--- WHAT THE EXERCISE ASKS ---
Could you filter the records below down to the lines that include the word "first"?

[Stored records]
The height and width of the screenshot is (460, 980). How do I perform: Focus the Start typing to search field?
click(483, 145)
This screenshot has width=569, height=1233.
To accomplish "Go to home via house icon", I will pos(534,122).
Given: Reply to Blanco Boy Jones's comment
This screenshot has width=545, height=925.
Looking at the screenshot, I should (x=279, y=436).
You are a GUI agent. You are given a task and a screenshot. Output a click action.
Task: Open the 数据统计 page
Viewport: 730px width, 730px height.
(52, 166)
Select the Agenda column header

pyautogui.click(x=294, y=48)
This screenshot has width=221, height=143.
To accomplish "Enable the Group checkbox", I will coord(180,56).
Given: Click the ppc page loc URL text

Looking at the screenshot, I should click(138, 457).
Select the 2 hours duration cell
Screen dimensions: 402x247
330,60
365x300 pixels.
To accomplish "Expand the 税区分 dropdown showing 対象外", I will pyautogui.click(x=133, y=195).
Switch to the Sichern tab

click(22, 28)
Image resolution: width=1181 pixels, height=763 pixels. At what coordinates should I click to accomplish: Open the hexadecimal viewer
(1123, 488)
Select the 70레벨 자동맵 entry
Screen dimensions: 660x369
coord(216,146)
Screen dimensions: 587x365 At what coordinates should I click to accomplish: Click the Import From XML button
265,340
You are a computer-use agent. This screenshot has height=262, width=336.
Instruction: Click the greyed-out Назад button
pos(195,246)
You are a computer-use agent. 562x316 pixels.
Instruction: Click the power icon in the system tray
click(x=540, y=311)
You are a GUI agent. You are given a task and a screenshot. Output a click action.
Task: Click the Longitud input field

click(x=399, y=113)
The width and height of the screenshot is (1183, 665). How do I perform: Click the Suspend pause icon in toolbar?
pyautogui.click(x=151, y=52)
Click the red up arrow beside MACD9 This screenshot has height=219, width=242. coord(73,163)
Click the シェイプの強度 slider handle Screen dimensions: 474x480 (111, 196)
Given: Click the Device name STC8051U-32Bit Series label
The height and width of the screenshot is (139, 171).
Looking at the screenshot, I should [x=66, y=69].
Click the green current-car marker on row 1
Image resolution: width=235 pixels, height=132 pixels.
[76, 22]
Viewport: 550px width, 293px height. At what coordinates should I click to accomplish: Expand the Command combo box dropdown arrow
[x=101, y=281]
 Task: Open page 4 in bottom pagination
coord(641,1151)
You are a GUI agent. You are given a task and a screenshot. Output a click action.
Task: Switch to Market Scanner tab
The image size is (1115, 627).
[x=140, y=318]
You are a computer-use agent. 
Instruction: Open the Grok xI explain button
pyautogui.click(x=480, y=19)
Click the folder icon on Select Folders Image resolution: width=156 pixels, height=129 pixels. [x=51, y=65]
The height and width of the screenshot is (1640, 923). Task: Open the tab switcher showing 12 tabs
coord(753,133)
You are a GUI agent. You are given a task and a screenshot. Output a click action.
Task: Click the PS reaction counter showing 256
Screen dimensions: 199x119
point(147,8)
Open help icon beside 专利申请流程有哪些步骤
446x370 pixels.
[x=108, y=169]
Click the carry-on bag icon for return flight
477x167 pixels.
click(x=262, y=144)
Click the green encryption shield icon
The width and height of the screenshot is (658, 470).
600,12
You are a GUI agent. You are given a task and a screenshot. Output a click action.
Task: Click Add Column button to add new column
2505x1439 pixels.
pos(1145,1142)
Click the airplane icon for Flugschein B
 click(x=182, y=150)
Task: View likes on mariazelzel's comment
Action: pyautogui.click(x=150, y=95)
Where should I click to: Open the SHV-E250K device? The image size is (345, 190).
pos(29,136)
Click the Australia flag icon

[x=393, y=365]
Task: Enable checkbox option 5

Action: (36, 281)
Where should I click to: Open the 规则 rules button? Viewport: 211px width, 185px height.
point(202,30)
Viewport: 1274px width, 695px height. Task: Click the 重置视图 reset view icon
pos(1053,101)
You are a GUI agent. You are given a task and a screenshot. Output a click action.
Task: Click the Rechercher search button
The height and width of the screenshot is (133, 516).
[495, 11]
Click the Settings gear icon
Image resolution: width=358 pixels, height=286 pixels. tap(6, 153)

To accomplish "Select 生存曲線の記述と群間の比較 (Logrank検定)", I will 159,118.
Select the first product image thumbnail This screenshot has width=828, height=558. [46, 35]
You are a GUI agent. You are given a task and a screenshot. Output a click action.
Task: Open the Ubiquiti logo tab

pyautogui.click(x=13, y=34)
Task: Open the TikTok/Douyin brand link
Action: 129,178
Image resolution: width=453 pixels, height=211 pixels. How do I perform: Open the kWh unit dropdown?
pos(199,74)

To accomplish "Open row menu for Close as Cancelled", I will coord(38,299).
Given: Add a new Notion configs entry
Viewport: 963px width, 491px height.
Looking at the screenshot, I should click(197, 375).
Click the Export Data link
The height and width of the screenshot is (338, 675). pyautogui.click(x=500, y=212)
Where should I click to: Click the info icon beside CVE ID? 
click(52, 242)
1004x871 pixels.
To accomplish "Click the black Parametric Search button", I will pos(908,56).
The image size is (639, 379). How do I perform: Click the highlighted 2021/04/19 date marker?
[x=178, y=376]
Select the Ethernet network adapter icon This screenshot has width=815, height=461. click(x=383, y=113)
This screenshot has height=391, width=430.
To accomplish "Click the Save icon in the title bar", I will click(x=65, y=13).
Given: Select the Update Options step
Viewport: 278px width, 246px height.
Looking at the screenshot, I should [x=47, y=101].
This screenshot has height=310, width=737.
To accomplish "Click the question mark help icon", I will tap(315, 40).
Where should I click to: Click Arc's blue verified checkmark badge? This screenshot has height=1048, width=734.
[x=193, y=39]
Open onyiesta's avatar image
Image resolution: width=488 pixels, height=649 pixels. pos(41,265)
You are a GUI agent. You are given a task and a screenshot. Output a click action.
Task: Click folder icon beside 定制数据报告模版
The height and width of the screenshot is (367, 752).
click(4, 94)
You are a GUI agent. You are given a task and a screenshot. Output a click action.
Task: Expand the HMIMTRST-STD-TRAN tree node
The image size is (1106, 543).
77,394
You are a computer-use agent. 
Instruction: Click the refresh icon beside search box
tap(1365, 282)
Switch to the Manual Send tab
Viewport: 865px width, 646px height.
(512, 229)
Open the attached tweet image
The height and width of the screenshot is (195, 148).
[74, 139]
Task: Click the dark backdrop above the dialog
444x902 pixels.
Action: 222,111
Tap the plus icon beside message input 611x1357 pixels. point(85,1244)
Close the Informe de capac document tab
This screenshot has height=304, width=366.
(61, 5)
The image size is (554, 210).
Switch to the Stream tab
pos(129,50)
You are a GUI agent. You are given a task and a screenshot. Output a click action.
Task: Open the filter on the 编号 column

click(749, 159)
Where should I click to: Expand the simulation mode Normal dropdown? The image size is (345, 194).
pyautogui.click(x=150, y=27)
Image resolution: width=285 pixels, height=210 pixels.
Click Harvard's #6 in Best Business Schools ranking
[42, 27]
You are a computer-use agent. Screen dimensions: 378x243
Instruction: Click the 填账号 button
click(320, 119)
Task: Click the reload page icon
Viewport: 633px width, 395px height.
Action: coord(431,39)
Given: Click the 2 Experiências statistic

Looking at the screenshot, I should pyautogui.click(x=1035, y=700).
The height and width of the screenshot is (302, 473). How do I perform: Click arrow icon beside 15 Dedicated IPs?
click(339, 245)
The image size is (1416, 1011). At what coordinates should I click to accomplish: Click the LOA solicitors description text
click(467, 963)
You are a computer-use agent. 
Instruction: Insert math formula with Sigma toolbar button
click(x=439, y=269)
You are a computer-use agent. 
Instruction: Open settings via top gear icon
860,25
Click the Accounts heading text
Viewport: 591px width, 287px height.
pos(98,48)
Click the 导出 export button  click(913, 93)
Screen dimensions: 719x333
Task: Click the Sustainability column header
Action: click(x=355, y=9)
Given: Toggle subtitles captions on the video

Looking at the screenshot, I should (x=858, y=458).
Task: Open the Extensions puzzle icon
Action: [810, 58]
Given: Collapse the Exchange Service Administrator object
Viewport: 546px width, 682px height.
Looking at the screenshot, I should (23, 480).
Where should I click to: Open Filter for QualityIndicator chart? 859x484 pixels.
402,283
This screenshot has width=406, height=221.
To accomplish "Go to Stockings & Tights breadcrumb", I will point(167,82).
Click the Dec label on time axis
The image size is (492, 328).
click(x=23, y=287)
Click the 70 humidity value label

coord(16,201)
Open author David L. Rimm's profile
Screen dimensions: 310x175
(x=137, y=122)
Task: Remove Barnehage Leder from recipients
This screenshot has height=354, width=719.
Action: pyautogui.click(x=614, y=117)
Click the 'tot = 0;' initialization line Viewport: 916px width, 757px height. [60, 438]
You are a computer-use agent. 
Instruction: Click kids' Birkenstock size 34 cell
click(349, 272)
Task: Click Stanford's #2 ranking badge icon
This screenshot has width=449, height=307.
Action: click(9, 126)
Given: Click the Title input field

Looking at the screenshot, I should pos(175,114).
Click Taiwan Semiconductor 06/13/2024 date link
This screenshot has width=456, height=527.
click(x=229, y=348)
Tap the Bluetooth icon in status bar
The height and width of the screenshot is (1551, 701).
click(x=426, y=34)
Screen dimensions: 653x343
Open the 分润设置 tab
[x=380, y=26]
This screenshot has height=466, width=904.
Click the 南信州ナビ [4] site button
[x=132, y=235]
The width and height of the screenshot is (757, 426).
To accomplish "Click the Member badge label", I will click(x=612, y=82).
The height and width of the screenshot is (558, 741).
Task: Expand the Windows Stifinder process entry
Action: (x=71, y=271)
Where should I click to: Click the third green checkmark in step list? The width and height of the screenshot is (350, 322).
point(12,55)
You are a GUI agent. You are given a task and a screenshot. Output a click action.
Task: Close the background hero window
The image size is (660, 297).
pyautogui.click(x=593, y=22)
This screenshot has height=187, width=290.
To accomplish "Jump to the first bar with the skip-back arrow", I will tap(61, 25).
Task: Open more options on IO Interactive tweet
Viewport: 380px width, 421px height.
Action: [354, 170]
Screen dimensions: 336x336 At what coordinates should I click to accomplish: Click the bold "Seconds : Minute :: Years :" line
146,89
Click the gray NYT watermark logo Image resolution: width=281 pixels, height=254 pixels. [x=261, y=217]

--- EXERCISE ANSWER ---
Select the first product image thumbnail This screenshot has width=828, height=558. [46, 35]
To accomplish "Jump to the first bar with the skip-back arrow", I will tap(61, 25).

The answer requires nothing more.